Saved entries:
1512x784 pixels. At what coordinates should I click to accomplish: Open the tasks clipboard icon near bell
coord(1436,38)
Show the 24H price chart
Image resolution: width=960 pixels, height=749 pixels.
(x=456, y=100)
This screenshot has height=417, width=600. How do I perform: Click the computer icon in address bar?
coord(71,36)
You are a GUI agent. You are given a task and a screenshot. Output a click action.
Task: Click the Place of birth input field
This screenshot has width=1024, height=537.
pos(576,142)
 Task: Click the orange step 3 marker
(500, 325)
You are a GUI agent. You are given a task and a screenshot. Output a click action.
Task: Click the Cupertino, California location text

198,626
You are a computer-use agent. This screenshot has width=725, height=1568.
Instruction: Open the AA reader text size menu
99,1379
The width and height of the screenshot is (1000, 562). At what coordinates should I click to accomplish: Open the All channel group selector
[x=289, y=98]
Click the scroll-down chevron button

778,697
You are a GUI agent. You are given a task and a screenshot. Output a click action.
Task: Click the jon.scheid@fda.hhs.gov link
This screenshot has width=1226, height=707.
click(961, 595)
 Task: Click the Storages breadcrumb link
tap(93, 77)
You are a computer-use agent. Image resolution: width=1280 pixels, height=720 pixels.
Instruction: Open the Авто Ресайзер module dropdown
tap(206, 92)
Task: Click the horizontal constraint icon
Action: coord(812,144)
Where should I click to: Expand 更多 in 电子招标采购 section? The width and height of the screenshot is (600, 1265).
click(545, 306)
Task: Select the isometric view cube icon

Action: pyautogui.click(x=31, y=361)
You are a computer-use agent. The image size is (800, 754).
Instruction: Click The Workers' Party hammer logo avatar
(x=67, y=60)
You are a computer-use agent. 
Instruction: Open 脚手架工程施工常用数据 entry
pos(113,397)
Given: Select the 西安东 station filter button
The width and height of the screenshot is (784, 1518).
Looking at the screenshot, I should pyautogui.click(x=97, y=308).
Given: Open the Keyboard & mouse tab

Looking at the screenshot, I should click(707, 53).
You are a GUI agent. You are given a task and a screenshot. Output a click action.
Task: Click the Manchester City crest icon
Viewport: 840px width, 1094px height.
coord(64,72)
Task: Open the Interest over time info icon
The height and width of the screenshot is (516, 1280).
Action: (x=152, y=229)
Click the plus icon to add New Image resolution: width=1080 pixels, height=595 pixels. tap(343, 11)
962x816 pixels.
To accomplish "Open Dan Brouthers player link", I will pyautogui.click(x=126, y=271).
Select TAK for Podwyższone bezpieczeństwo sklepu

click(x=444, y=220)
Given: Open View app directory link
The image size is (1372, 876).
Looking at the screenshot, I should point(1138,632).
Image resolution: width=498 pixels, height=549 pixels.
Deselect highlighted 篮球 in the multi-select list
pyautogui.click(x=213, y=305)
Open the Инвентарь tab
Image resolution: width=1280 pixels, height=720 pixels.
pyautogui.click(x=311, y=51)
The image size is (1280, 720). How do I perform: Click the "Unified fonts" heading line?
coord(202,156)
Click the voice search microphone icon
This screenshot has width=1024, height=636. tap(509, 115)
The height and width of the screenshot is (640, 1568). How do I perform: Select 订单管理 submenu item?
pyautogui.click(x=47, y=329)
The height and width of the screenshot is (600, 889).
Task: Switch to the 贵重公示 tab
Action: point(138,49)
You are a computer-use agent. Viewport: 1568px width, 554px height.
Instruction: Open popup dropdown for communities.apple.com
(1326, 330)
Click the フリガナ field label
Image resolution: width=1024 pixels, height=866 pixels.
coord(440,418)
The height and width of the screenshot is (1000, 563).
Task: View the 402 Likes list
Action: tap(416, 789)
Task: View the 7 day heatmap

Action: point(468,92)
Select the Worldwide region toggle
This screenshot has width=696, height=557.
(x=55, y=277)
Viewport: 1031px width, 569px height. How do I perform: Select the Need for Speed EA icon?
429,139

YOUR INSTRUCTIONS: Your task is to repeat the data exactly, with nothing left out.

RESPONSE TO THE EXERCISE:
1512x784 pixels. At what coordinates should I click to accomplish: Open the tasks clipboard icon near bell
coord(1436,38)
Show the 24H price chart
Image resolution: width=960 pixels, height=749 pixels.
(x=456, y=100)
This screenshot has height=417, width=600. How do I perform: Click the computer icon in address bar?
coord(71,36)
You are a GUI agent. You are given a task and a screenshot. Output a click action.
Task: Click the Place of birth input field
This screenshot has width=1024, height=537.
pos(576,142)
 Task: Click the orange step 3 marker
(500, 325)
You are a GUI agent. You are given a task and a screenshot. Output a click action.
Task: Click the Cupertino, California location text

198,626
You are a computer-use agent. This screenshot has width=725, height=1568.
Instruction: Open the AA reader text size menu
99,1379
The width and height of the screenshot is (1000, 562). At what coordinates should I click to accomplish: Open the All channel group selector
[x=289, y=98]
Click the scroll-down chevron button

778,697
You are a GUI agent. You are given a task and a screenshot. Output a click action.
Task: Click the jon.scheid@fda.hhs.gov link
This screenshot has width=1226, height=707.
click(961, 595)
 Task: Click the Storages breadcrumb link
tap(93, 77)
You are a computer-use agent. Image resolution: width=1280 pixels, height=720 pixels.
Instruction: Open the Авто Ресайзер module dropdown
tap(206, 92)
Task: Click the horizontal constraint icon
Action: coord(812,144)
Where should I click to: Expand 更多 in 电子招标采购 section? The width and height of the screenshot is (600, 1265).
click(545, 306)
Task: Select the isometric view cube icon

Action: pyautogui.click(x=31, y=361)
You are a computer-use agent. The image size is (800, 754).
Instruction: Click The Workers' Party hammer logo avatar
(x=67, y=60)
You are a computer-use agent. 
Instruction: Open 脚手架工程施工常用数据 entry
pos(113,397)
Given: Select the 西安东 station filter button
The width and height of the screenshot is (784, 1518).
Looking at the screenshot, I should pyautogui.click(x=97, y=308).
Given: Open the Keyboard & mouse tab

Looking at the screenshot, I should click(707, 53).
You are a GUI agent. You are given a task and a screenshot. Output a click action.
Task: Click the Manchester City crest icon
Viewport: 840px width, 1094px height.
coord(64,72)
Task: Open the Interest over time info icon
The height and width of the screenshot is (516, 1280).
Action: (x=152, y=229)
Click the plus icon to add New Image resolution: width=1080 pixels, height=595 pixels. tap(343, 11)
962x816 pixels.
To accomplish "Open Dan Brouthers player link", I will pyautogui.click(x=126, y=271).
Select TAK for Podwyższone bezpieczeństwo sklepu

click(x=444, y=220)
Given: Open View app directory link
The image size is (1372, 876).
Looking at the screenshot, I should point(1138,632).
Image resolution: width=498 pixels, height=549 pixels.
Deselect highlighted 篮球 in the multi-select list
pyautogui.click(x=213, y=305)
Open the Инвентарь tab
Image resolution: width=1280 pixels, height=720 pixels.
pyautogui.click(x=311, y=51)
The image size is (1280, 720). How do I perform: Click the "Unified fonts" heading line?
coord(202,156)
Click the voice search microphone icon
This screenshot has width=1024, height=636. tap(509, 115)
The height and width of the screenshot is (640, 1568). How do I perform: Select 订单管理 submenu item?
pyautogui.click(x=47, y=329)
The height and width of the screenshot is (600, 889).
Task: Switch to the 贵重公示 tab
Action: point(138,49)
You are a computer-use agent. Viewport: 1568px width, 554px height.
Instruction: Open popup dropdown for communities.apple.com
(1326, 330)
Click the フリガナ field label
Image resolution: width=1024 pixels, height=866 pixels.
coord(440,418)
The height and width of the screenshot is (1000, 563).
Task: View the 402 Likes list
Action: tap(416, 789)
Task: View the 7 day heatmap

Action: point(468,92)
Select the Worldwide region toggle
This screenshot has width=696, height=557.
(x=55, y=277)
Viewport: 1031px width, 569px height. How do I perform: Select the Need for Speed EA icon?
429,139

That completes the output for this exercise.